By the middle of March, the only food I’m still eating from last year’s garden are onions, shallots and garlic. I feel pretty good about that until I think about the fact that some lucky gardeners out there are digging parsnips right around now.
I love parsnips (roasted or roasted and then pureed), but have never been able to produce more than a handful of misshapen little stumps. Considering the fact that the ideal soil for growing parsnips is deep, sandy loam, I guess it makes sense that I can’t grow them. The native soil in my garden is about 12″ of clay and stones on top of an impenetrable layer of hardpan.
Years ago I saw a Victory Garden TV segment in which Roger Swain demonstrated how he grew state fair-winning parsnips. His secret was to create a special growing chamber for each parsnip. After digging out a 20” deep by 6” wide hole, he backfilled it with a special mix of sandy soil. Then he planted a seed on top, right in the center of the hole. In typical Roger Swain style, he just happened to have a few parsnips lying around that he’d produced using this method and we could see with our own eyes that they were more than 16” long and as big around as your wrist. Wow.
If you’d like to try growing parsnips, remember that unlike most vegetable seeds, which remain viable for several years, you need to purchase fresh parsnip seed each year. Sow the seeds directly into the garden spacing them at least 4” apart in every direction. Germination is SLOW. It can take 20 days or more. The top several inches of soil need to stay consistently moist during this entire time. Cover the bed with a row cover if you aren’t confident the seeds will get watered (or rained on).
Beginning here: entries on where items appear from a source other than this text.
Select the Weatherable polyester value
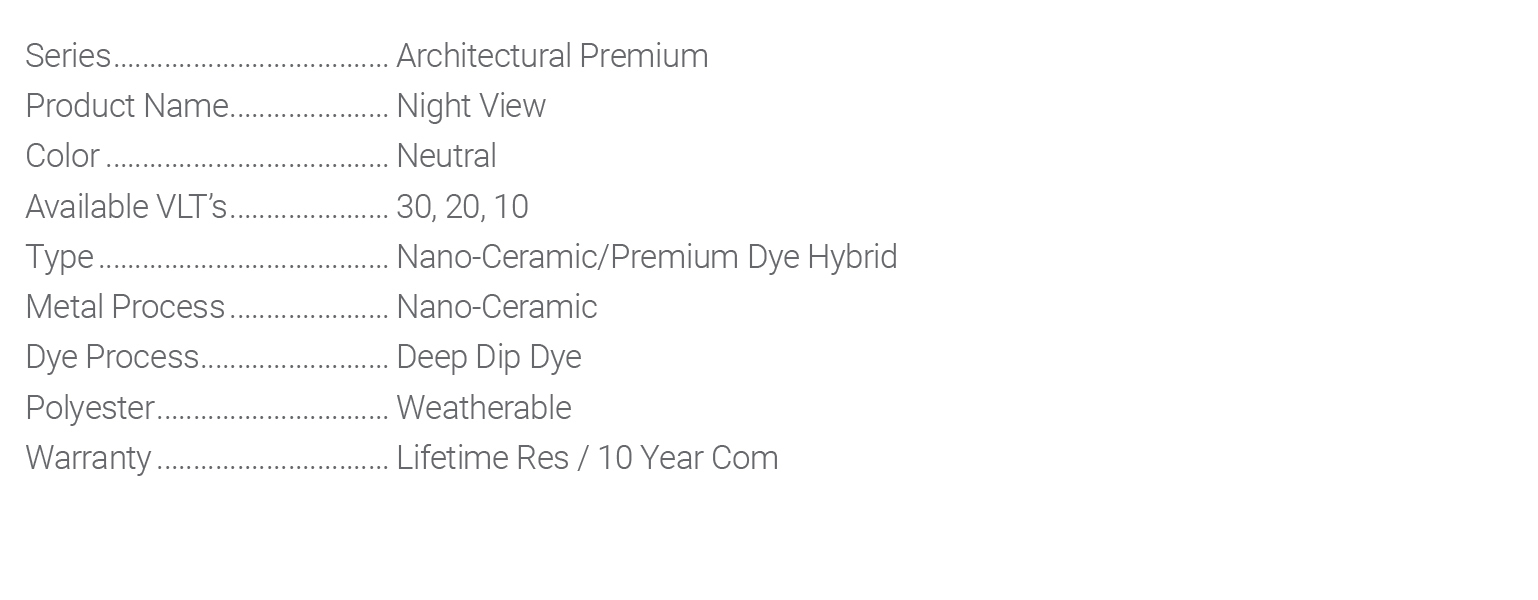click(x=484, y=408)
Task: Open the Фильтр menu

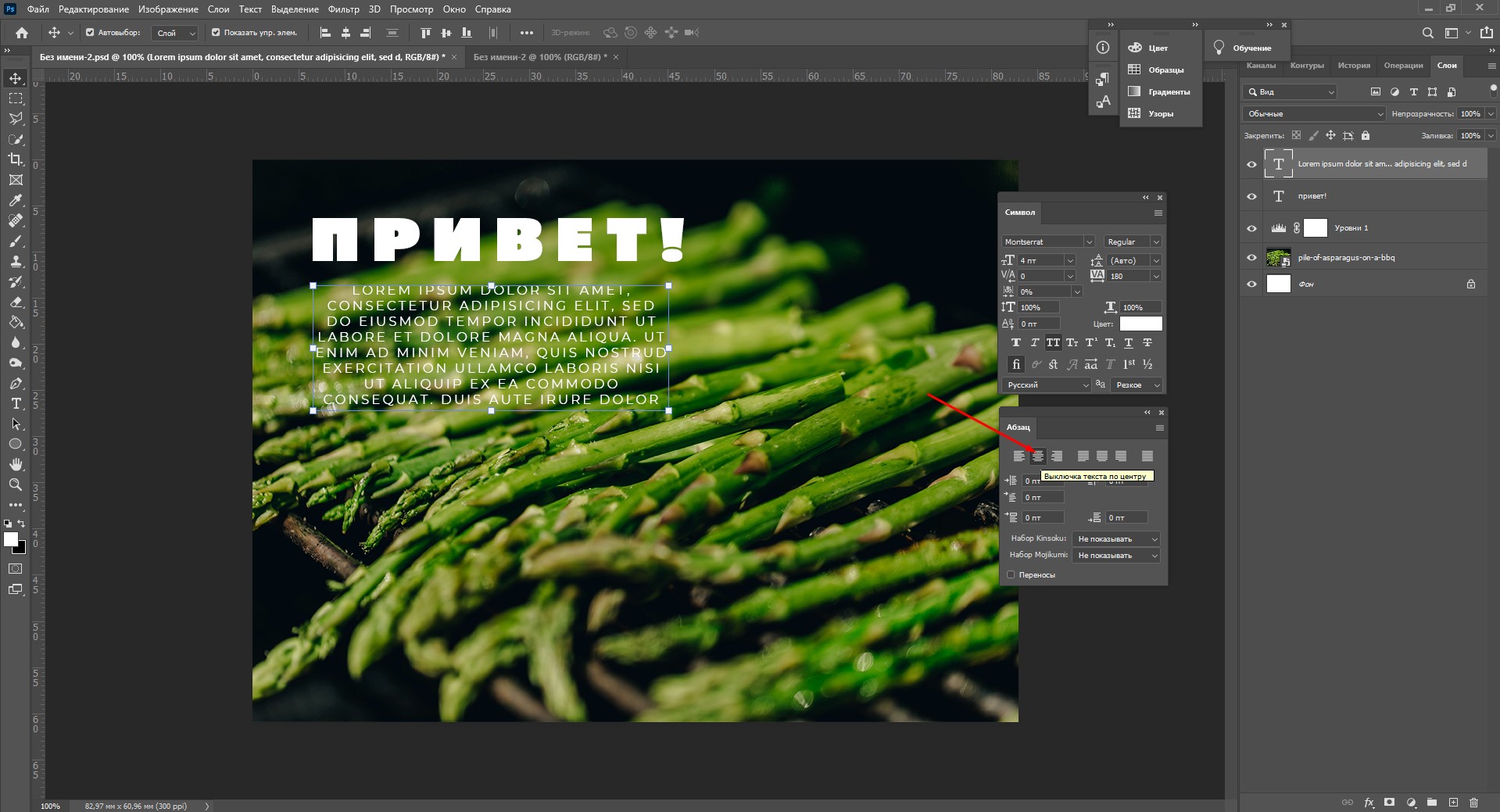Action: click(343, 9)
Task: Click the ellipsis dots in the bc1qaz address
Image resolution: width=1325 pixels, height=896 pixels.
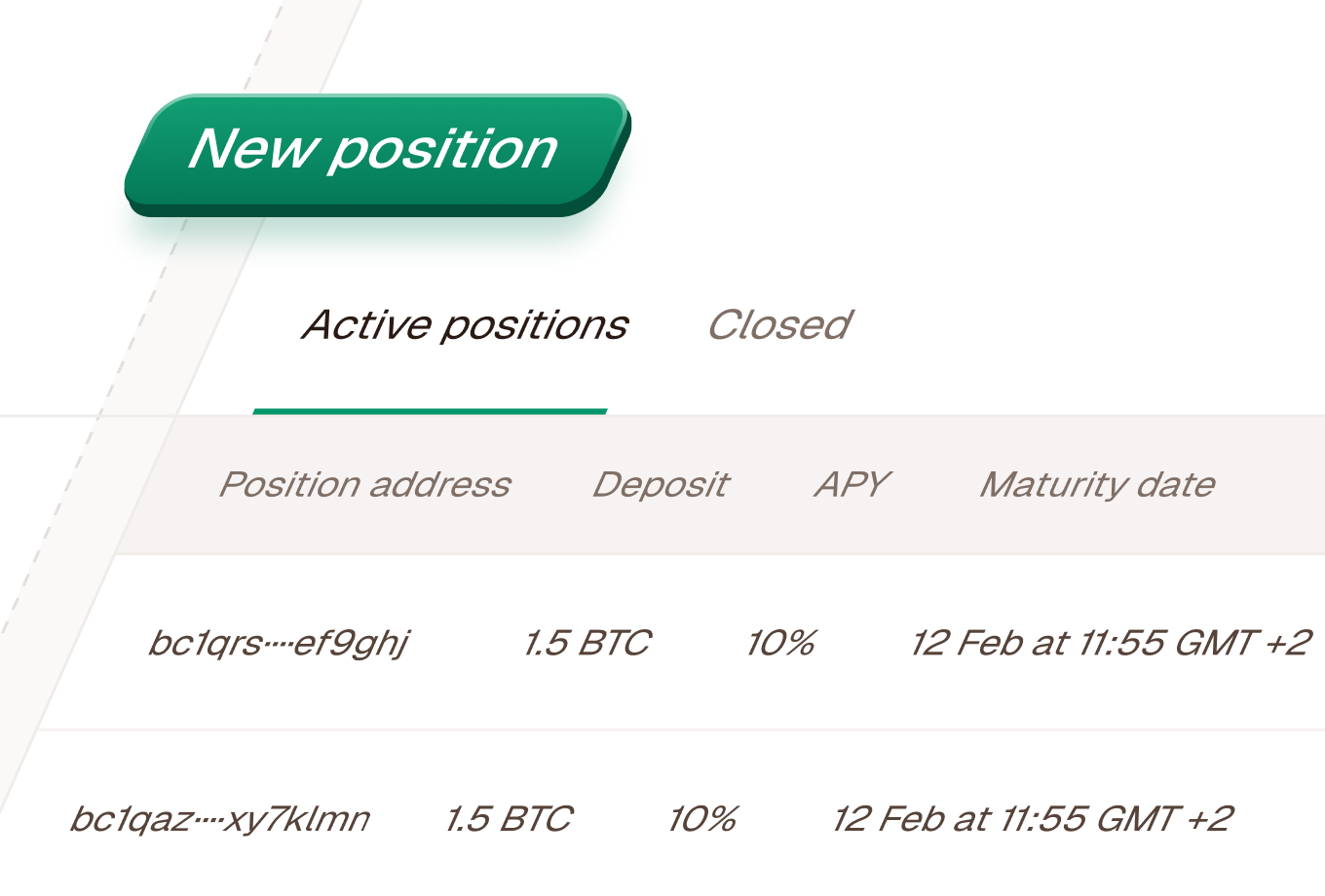Action: coord(208,821)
Parsnips take about 100 days to mature, so get yours planted early in the spring to ensure they finish growing before the days start getting short in the fall. You can harvest your parsnips in late fall and store them in a cool, moist location, as you would carrots (in a plastic bag in your refrigerator crisper or packed in moist sand inside a black trash bag in a cool basement or garage). Don’t start eating them until they’ve spent several months in cold storage, which is what turns their starches to sugars.
In cool climates, you can also leave your parsnips right in the ground over the winter. Just cover them in the fall with 6-12″ of straw to insulate them and retain moisture. Make sure you dig and eat your parsnips before the ground starts to warm up (which would be right now). Once the tops begin to sprout, the roots become soft and spongy. Yuk.